Written request:
Copy the lines from the line with "Given: Open the red notifications badge" to the line with "pyautogui.click(x=215, y=262)", swapping "Calibri" for "Arial" and changing nothing else.

Provided material:
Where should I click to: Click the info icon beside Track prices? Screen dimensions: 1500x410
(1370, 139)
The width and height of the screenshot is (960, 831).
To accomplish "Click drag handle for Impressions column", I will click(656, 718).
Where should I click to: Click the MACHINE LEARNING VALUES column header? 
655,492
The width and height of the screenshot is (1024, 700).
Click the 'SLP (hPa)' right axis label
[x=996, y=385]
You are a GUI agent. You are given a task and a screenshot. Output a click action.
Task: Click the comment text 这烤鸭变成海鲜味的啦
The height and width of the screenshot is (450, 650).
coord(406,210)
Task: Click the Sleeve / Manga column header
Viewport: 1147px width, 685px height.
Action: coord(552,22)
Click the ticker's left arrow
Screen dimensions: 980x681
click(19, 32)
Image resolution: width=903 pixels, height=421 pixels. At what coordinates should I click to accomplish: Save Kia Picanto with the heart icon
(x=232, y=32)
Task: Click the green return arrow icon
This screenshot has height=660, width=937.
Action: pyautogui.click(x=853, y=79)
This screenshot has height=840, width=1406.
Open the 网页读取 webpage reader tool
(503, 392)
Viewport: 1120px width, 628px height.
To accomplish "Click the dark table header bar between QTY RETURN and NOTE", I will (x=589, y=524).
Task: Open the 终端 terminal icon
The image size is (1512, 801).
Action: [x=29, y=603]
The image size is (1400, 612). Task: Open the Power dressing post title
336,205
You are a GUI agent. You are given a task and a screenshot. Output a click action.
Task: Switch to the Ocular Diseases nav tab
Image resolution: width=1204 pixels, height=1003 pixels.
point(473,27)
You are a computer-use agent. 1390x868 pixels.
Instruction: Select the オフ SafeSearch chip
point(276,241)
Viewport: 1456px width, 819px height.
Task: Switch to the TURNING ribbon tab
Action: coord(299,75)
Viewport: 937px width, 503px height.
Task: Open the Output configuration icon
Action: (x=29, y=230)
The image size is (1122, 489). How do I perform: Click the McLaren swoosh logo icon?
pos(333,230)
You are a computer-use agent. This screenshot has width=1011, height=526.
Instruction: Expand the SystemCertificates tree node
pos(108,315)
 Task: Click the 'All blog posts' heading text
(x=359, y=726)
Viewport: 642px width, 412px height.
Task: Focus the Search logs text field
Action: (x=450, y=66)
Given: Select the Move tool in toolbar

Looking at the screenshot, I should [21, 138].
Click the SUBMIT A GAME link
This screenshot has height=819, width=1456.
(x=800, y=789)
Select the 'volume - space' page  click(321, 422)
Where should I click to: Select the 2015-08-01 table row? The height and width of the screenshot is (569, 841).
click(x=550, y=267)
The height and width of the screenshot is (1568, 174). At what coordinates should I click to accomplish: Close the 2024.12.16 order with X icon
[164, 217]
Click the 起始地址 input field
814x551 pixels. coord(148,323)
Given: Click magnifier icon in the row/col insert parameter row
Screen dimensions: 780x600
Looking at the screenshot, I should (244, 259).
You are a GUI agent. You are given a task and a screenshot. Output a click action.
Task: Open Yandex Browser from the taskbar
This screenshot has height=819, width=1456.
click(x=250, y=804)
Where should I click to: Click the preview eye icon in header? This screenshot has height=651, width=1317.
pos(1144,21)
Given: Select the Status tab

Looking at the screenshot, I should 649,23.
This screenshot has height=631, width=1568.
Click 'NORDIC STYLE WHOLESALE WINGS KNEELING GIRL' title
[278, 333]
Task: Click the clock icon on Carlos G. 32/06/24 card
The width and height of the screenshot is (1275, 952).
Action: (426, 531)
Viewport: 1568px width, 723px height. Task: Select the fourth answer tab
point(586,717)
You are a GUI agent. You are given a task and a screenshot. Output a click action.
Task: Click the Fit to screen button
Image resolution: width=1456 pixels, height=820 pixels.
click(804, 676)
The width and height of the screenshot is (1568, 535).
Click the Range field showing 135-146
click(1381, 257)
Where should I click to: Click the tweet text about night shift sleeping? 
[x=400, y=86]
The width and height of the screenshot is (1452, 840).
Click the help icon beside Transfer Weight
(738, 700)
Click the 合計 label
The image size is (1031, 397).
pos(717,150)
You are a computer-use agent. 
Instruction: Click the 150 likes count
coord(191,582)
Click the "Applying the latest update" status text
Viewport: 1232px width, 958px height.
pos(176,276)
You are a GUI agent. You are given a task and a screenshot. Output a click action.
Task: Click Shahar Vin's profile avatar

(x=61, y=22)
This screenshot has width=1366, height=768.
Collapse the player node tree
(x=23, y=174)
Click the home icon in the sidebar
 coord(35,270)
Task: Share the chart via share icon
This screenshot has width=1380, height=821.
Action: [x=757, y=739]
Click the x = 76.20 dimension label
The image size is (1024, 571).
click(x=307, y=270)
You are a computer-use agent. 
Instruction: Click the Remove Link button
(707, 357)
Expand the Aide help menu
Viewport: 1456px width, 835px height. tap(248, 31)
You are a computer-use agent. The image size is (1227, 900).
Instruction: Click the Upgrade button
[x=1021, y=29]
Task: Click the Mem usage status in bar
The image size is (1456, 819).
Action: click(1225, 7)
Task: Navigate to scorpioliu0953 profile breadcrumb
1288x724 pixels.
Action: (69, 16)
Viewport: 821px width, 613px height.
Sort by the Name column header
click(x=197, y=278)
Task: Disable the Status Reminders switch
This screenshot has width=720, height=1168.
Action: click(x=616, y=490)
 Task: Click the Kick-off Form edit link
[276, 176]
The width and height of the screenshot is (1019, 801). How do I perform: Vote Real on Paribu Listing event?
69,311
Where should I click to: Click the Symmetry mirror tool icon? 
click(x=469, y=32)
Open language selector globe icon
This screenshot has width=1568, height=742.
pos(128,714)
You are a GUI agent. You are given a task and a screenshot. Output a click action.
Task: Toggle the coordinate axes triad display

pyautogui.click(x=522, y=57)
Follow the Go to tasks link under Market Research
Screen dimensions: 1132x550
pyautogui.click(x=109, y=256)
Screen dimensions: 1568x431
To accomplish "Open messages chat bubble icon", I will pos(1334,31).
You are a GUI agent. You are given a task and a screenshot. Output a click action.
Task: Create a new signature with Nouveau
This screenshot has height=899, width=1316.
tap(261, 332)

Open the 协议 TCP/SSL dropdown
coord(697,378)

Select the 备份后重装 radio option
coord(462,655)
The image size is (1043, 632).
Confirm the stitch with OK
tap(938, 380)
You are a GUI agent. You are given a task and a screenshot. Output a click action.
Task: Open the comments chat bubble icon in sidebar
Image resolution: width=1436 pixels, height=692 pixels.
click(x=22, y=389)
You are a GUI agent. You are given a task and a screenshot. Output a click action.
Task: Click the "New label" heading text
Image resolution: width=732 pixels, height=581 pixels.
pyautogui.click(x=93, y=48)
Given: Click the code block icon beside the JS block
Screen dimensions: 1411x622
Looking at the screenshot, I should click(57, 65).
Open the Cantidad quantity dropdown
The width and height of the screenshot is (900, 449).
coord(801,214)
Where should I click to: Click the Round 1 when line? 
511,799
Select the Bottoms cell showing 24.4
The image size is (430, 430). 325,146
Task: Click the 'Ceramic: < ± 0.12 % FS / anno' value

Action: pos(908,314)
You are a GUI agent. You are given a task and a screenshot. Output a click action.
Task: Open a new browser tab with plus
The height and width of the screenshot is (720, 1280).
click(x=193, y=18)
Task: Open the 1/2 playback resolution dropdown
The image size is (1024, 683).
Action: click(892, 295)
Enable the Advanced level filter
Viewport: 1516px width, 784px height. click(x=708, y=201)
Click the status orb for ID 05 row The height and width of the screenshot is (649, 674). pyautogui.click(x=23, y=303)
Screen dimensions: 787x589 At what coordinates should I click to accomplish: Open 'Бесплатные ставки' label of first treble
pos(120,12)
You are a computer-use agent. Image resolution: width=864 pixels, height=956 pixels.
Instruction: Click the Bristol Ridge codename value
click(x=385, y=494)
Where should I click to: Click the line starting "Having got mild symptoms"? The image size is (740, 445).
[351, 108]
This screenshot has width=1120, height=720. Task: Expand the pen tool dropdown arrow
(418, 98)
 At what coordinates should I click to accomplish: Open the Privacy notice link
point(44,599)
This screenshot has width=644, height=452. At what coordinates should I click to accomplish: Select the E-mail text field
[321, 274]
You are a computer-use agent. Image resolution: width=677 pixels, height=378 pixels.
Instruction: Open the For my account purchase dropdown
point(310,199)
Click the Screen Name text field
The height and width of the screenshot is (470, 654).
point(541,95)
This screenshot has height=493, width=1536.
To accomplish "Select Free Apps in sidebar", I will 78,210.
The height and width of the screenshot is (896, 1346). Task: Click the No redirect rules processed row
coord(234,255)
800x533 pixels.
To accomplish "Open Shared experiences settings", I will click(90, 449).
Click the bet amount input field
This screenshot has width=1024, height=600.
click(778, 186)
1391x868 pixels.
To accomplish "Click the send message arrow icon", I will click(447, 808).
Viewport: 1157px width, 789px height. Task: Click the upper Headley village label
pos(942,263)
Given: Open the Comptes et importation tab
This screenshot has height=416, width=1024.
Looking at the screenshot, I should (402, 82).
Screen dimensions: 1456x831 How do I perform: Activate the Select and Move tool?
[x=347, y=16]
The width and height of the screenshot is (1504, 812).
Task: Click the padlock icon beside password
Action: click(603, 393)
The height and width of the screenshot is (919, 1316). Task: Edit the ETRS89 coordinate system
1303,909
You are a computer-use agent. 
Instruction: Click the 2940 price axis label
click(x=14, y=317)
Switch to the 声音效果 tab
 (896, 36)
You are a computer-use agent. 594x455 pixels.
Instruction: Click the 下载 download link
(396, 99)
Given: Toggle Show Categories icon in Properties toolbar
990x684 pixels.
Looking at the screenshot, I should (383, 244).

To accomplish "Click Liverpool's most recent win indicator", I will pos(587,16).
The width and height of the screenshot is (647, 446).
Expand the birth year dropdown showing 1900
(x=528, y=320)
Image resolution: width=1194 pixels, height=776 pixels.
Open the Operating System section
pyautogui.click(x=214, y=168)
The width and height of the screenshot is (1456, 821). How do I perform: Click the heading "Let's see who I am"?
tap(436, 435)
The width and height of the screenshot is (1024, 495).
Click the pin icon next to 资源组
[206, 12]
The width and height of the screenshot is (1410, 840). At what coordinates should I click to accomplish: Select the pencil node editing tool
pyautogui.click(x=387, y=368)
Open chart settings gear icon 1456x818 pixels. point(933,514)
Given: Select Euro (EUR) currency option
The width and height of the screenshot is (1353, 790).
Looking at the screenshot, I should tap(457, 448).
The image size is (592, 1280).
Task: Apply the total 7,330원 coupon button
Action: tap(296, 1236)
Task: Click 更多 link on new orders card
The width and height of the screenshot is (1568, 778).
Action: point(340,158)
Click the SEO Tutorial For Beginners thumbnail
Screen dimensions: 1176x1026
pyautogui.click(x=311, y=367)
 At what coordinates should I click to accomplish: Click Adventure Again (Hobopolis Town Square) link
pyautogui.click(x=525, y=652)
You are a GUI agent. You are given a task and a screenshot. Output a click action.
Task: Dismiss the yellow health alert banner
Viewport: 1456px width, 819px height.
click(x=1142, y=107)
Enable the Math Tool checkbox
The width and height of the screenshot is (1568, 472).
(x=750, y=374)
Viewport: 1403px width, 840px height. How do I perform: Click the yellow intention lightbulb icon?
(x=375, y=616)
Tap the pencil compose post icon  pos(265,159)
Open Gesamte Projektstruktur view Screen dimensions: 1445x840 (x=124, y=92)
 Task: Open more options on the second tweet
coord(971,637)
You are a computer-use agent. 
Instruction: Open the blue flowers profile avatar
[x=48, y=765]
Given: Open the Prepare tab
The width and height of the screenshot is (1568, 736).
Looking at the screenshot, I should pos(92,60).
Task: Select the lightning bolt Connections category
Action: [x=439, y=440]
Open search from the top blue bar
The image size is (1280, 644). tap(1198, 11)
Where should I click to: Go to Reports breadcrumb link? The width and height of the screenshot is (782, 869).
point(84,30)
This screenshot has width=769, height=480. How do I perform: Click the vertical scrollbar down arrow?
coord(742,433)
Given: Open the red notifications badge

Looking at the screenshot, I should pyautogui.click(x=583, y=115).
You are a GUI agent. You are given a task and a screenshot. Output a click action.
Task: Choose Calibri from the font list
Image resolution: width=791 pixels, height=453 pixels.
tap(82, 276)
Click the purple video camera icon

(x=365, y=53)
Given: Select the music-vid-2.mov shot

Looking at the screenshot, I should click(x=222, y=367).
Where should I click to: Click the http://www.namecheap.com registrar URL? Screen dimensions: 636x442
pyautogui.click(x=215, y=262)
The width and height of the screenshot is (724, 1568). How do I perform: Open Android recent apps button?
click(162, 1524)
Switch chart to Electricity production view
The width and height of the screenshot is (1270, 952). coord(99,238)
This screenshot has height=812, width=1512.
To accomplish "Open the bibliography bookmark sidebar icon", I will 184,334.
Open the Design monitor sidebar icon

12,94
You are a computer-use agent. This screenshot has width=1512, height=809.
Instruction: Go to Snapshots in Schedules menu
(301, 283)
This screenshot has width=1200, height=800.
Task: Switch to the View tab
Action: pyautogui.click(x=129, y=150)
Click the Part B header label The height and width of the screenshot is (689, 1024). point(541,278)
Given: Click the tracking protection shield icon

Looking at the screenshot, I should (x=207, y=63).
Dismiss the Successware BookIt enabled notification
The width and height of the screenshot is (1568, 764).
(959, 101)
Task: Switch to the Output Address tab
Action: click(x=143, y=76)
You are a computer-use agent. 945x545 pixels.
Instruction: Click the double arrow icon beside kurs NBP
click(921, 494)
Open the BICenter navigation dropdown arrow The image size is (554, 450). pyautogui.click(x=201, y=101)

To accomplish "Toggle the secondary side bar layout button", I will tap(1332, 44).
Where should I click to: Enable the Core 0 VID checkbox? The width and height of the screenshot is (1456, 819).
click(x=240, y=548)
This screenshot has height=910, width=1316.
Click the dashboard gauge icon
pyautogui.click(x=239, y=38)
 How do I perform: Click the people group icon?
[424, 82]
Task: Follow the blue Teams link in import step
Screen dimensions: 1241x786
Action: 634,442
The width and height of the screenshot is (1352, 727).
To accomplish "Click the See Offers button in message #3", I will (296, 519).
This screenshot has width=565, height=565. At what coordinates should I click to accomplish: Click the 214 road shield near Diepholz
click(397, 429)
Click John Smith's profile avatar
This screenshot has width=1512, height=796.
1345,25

Complete answer:
Given: Open the red notifications badge

Looking at the screenshot, I should pyautogui.click(x=583, y=115).
You are a GUI agent. You are given a task and a screenshot. Output a click action.
Task: Choose Arial from the font list
Image resolution: width=791 pixels, height=453 pixels.
tap(82, 276)
Click the purple video camera icon

(x=365, y=53)
Given: Select the music-vid-2.mov shot

Looking at the screenshot, I should click(x=222, y=367).
Where should I click to: Click the http://www.namecheap.com registrar URL? Screen dimensions: 636x442
pyautogui.click(x=215, y=262)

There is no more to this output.